Nvidia Volta Speculation Thread

fellix · Dec 19, 2017

silent_guy said:
I wasn’t aware that Maxwell was a regression in shared memory bandwidth compared to Kepler. (To be honest: I’ve never given it any thought!)

AFAIK, Kepler (GK110) was much less efficient at sustained transfers from the shared memory, despite the theoretical high rates, compared to Maxwell. I have to check my sources for exact numbers.

Update: Dissecting GPU Memory Hierarchy through Microbenchmarking

Dayman1225 · Dec 20, 2017

The NVIDIA Titan V Preview - Titanomachy: War of the Titans

Malo · Dec 20, 2017

Dayman1225 said:
The NVIDIA Titan V Preview - Titanomachy: War of the Titans

lol a page for "Can it run Crysis", thanks @Ryan Smith

Even if the Titan V isn't a major leap in gaming performance, we couldn't help ourselves. We have a Titan, we have Crysis. The ultimate question must be answered. Can it run Crysis?

4k 4xSSAA and 60fps

xpea · Dec 20, 2017

Dayman1225 said:
The NVIDIA Titan V Preview - Titanomachy: War of the Titans

the highlight of this review is that, or the first time, we get some real numbers of the Tensor cores performance. And these things rock !!!

HKS · Dec 20, 2017

And we also confirmed that GV100 support fast FP16 math, even though it is currently only exposed in CUDA.

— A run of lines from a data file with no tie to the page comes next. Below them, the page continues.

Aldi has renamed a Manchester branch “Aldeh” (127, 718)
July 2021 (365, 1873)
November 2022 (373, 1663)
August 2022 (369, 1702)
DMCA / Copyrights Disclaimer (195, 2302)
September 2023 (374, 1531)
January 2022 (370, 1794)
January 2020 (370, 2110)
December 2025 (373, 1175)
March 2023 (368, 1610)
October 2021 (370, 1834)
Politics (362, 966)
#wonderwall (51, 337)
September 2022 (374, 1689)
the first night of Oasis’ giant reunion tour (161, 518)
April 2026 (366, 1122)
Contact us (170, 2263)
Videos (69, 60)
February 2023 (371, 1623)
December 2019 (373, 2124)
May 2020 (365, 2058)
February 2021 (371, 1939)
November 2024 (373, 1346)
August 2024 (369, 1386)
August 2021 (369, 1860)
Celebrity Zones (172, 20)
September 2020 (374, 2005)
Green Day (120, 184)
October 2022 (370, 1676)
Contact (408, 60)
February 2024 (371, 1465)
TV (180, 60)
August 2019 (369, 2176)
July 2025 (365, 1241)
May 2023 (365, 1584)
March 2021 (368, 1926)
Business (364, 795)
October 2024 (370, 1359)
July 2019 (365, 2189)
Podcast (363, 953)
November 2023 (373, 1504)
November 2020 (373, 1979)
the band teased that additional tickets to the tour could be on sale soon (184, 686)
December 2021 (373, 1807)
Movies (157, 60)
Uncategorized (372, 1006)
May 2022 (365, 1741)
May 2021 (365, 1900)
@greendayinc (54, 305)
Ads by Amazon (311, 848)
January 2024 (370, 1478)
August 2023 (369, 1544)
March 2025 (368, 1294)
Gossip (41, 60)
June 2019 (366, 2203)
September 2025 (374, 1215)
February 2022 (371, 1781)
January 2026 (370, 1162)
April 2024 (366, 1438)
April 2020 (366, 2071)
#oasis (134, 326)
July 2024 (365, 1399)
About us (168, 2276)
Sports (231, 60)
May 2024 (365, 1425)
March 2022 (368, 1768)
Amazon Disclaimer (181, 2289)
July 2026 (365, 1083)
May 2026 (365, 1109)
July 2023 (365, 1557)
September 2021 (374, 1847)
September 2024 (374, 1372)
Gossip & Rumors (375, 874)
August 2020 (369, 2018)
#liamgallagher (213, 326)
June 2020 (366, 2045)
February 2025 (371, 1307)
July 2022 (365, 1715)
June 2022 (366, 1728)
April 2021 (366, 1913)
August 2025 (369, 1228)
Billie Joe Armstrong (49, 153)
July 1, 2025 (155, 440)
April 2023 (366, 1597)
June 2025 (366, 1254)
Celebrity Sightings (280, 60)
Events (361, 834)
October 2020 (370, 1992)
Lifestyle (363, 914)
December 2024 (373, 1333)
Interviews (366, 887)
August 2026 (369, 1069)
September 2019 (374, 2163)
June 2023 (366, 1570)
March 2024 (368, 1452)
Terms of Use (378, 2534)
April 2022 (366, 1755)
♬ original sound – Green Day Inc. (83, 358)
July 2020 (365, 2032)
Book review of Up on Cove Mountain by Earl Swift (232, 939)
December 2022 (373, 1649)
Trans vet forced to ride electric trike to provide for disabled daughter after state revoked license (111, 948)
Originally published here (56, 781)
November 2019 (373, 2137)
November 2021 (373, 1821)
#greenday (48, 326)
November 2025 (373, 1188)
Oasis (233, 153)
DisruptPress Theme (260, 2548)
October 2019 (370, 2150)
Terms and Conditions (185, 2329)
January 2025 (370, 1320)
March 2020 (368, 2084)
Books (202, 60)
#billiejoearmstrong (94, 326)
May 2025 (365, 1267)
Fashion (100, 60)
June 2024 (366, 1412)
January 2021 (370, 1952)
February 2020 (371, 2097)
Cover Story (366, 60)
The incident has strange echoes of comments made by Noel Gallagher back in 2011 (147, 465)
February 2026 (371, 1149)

firstminion · Dec 21, 2017

Why not make a specialized chip with just those tensors? Google's approach makes more sense.

CSI PC · Dec 21, 2017

firstminion said:
Why not make a specialized chip with just those tensors? Google's approach makes more sense.

There is the half length V100 at 150W, closest one would get to a dedicated Tensor GPU IMO; the design is still integral to the Nvidia core CUDA-GPC-SM-compute level-instruction model.

Rootax · Dec 21, 2017

firstminion said:
Why not make a specialized chip with just those tensors? Google's approach makes more sense.

Maybe they can or will too. But I'm sure an "all around" card can be needed and wanted too.

Plus I guess they can have more feedback this way.

HKS · Dec 21, 2017

firstminion said:
Why not make a specialized chip with just those tensors? Google's approach makes more sense.

I guess they are. On the new Xavier SoC, they have a hardware-block dedicated to "machine learning" called NVIDIA Deep Learning Accelerator (NVDLA).
They have also open sourced this implementation.

http://nvdla.org/

manux · Dec 21, 2017

Not all workloads are tensor. Big driver for Volta was supercomputer deals requiring more generic computing than tensors.

rcf · Dec 21, 2017

Could Tensors be used for graphics?

manux · Dec 21, 2017

rcf said:
Could Tensors be used for graphics?

Very likely no in in traditional sense. On the other hand could there be new types of algorithms using neural networks to enhance graphics?

CSI PC · Dec 21, 2017

manux said:
Very likely no in in traditional sense. On the other hand could there be new types of algorithms using neural networks to enhance graphics?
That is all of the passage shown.